They are mostly not children. They are mostly young men coming over who will later bring their families if successful. This is actually quite handy in a way.
The article quoted by the poster specifically metioned the cost of children.
However this distracts from the real issue which is that we should be processing applications much quicker, and ideally offer (and prefer) applications made before travel to the UK.
Indeed, this is the problem, slow processing of applications benefits nobody. not the Taxpayer - as keeping people in accommodation is expensive, nor the claimants - as they're kept in limbo for a very long time.
The main cause of this problem is due to the Conservatives allowing the cases to pile up, and refusing to engage constructively with Europe in the name of the one true Brexit.
I’m a proponent of Hans Hermann Hoppes idea of natural order. You own the land which you pay taxes on and the more tax you pay the more land you are entitled to. Tax quantity = land owned and redistribute land that way.
That sounds thoroughly chaotic, presumably land entitlements would change every tax-year? Similarly, confiscation of all those assets would make Stalin look like a moderate.
You’d have private internment facilities and deportations carried out by a corporation without red tape and a level of government oversight anlthough the corporation would own the land (the coastline) they operate by paying taxes on it.
I am not aware of any situations where having private incarceration without oversight has gone well. What exactly would be the red tape you cut, could you give us some specifics? Maybe "you can't cut people's fingers off as punishment?" or "you have to give people food?"
I can't imagine the King would be happy at having the coastline, which is part of the Royal Estate, confiscated.
UK law would always supersede international law, as our national security and stability must be of priority.
So you are advocating us becoming a pariah state? That doesn't sound like stability to me, it sounds very economically disruptive.
Declining living standards are party to do with a lack of productivity which is a difficult puzzle to solve,
Marxist-Leninist economic theory would suggest we start by rejuvenating heavy industry, with public ownership.

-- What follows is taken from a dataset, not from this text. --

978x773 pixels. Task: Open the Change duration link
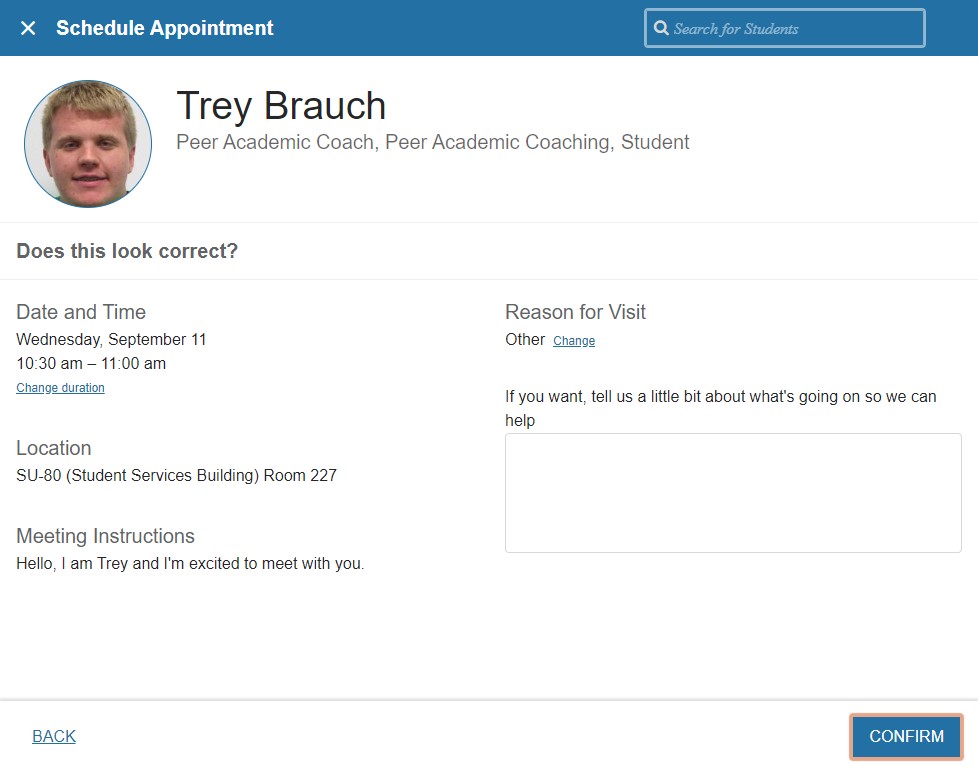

Perhaps that would work better than trusting our future to a market full of greedy venture capitalists that don't care about Britain, but only their fund's quarterly returns?
but the other half was detailed in an IEA (Institute of Economic Affairs) report where high energy bills and over regulation is making us internationally uncompetitive.
New research from Matthew Lesh and the Institute of Economic Affairs shows how red tape has powered the cost-of-living crisis.
iea.org.uk
Despite its name, the IEA is a right-wing think tank, and not an impartial organisation.
High energy bills are also reducible to a degree in over regulation
Could you explain, in detail, exactly which regulations are causing high energy bills? How would removing them get energy bills down, and how do we ensure that the negative consequences that those laws were put in place to protect against don't return?
I thought I would read up a bit about this gentleman, having never heard of him. Here's a quote from his book "Democracy: The God that Failed", about the kinds of community that will exist in his world:
That seems fairly clear.
Seems cheery, they make the KGB and Gestapo look friendly.
It is also ironic that the same person that is advocating for serfdom, is the one arguing against parasitism. I wonder how long before the lower classes realise who the parasite really is...
I don’t agree with everything he says and I’m not a proponent of creating a natural order fundamentalist state because look what happened when Marx’s writings were put into practice almost verbatim.
Where exactly were the writings of Marx put in to place "almost verbatim"?
A shrinking population and rising GDP per capita would do wonders for the UK to alleviate the housing crisis, traffic, infrastructure stress and congestion. A shrinking population isn’t a bad thing as long as that population is working age and productive.
However, that isn't the population we find ourselves with. Our demography is skewed towards the elderly, as the economic conditions of late-stage capitalism are unfavourable to working people having lots of children.